Edward Tse, founder and chairman of Gao Feng Advisory Company, said it is indeed a good thing to cooperate based on the China-U.S. Agreement on Cooperation in Science and Technology.
"The development of humanity requires collaboration, especially in the field of science and technology, to progress together," he said.
Some people in the U.S. said they do not want to renew the agreement, which implies that some still hope for decoupling in the science and technology field between China and the U.S..
"However, based on my observations, the various statements made by U.S. officials visiting China this year and the extension of the agreement by six months indicate that the U.S. government is reconsidering its strategy toward China, at least in terms of scientific research," he said. "Because I believe the United States now realizes that completely suppressing China's development is not achievable."

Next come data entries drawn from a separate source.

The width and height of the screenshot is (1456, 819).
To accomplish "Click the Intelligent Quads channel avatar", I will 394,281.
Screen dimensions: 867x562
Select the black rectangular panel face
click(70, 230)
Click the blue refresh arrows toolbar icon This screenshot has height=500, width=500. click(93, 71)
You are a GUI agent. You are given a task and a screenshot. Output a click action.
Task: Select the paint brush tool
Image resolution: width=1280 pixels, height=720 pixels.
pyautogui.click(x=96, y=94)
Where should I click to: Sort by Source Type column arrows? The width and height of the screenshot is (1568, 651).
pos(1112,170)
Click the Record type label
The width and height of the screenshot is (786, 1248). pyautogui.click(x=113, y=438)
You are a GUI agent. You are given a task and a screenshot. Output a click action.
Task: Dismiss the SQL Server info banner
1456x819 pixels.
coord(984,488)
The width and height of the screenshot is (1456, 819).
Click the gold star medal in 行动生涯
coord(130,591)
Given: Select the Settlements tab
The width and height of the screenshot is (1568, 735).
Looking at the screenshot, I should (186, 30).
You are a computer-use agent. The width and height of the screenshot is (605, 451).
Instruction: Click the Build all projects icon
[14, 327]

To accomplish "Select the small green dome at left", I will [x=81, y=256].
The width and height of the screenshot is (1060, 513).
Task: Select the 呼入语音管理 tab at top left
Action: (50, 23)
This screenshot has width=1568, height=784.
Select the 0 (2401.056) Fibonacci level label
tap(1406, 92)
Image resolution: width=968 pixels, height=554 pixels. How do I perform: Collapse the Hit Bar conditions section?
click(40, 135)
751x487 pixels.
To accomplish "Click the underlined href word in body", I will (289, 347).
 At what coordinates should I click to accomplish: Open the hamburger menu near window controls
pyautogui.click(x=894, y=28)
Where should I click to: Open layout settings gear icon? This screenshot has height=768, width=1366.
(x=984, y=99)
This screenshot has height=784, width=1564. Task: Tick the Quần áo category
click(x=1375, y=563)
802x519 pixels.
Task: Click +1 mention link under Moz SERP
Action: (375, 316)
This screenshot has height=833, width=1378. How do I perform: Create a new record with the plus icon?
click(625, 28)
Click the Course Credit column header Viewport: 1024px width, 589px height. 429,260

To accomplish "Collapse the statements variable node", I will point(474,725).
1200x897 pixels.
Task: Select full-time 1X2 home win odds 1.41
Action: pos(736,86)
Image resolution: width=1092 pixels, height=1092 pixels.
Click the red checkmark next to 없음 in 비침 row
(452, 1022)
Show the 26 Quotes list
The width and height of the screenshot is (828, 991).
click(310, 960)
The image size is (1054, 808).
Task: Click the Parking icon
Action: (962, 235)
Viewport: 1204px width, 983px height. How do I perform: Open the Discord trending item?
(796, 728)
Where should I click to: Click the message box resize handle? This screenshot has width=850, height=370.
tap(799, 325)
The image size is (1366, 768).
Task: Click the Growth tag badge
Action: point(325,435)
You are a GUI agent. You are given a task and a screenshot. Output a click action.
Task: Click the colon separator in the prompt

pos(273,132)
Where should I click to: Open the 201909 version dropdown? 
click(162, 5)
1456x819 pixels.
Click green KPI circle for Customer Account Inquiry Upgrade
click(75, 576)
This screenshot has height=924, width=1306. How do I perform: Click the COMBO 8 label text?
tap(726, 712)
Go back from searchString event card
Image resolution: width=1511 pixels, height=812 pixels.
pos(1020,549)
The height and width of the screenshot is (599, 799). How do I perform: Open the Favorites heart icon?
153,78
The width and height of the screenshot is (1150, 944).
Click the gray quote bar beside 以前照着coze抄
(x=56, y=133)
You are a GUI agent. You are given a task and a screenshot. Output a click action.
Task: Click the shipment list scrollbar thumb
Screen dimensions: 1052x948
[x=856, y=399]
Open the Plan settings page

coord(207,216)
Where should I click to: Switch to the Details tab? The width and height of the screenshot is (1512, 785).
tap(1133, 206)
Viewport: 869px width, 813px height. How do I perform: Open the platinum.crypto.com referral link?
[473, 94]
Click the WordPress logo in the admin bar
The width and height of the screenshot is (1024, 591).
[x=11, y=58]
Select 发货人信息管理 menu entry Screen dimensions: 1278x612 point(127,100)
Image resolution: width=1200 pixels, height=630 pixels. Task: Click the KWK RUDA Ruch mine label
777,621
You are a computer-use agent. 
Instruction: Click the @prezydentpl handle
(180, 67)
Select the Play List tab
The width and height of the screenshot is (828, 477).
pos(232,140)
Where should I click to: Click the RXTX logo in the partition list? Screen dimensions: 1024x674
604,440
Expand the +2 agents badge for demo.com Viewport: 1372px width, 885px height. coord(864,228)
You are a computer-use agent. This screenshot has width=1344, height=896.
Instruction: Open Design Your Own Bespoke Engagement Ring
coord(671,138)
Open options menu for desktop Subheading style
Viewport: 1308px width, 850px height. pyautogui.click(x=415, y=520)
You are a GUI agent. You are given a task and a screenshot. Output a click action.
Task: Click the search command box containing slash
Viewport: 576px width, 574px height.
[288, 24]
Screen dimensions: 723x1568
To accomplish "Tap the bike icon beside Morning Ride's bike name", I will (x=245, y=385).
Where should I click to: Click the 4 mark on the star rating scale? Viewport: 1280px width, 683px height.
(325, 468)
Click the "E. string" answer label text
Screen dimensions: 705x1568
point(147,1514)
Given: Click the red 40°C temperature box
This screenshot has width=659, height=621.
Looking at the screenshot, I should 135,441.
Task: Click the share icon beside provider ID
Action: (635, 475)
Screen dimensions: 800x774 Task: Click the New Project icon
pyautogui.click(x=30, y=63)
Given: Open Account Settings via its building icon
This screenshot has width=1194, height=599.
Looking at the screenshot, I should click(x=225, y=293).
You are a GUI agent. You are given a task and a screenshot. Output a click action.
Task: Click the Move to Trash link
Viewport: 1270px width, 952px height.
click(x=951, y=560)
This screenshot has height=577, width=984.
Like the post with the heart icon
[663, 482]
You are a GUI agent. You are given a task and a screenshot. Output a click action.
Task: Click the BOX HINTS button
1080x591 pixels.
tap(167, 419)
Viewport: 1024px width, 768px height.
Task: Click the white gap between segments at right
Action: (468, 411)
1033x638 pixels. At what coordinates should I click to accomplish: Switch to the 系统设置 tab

Despite facing numerous sanctions from the U.S., China's leading tech firm Huawei caught the world by surprise on Aug 29 with the release of its latest flagship smartphone, the Mate 60 Pro. This smartphone, being hailed for its 5G capabilities and complete ownership of intellectual property, raised questions about the effectiveness of U.S. efforts to impede China's progress in advanced technology.
Tse said both China and the U.S. have their own advantages in the field of science and technology. It can no longer be said that the U.S. is completely dominant in science and technology globally. Both the U.S. and China have their areas of excellence. In terms of business, China has already surpassed the U.S. in the development of technologies in areas such as e-commerce, solar energy, photovoltaics and high-speed rail.
"China and the U.S. both have their strengths, and it would be best for them to learn from each other, for everyone to progress together," he said.
Ben Zhang, founder of Greater Pacific Industries, said that over the past few decades, China has made rapid development and even surpassed the U.S. in some technologies, which makes the U.S. feel nervous, thinking that China is going to challenge the world economic order.
"I believe these are issues that can be solved and moved past with better communication and a healthier dialogue between the two nations," he said. "Less politics and more talk, more collaboration."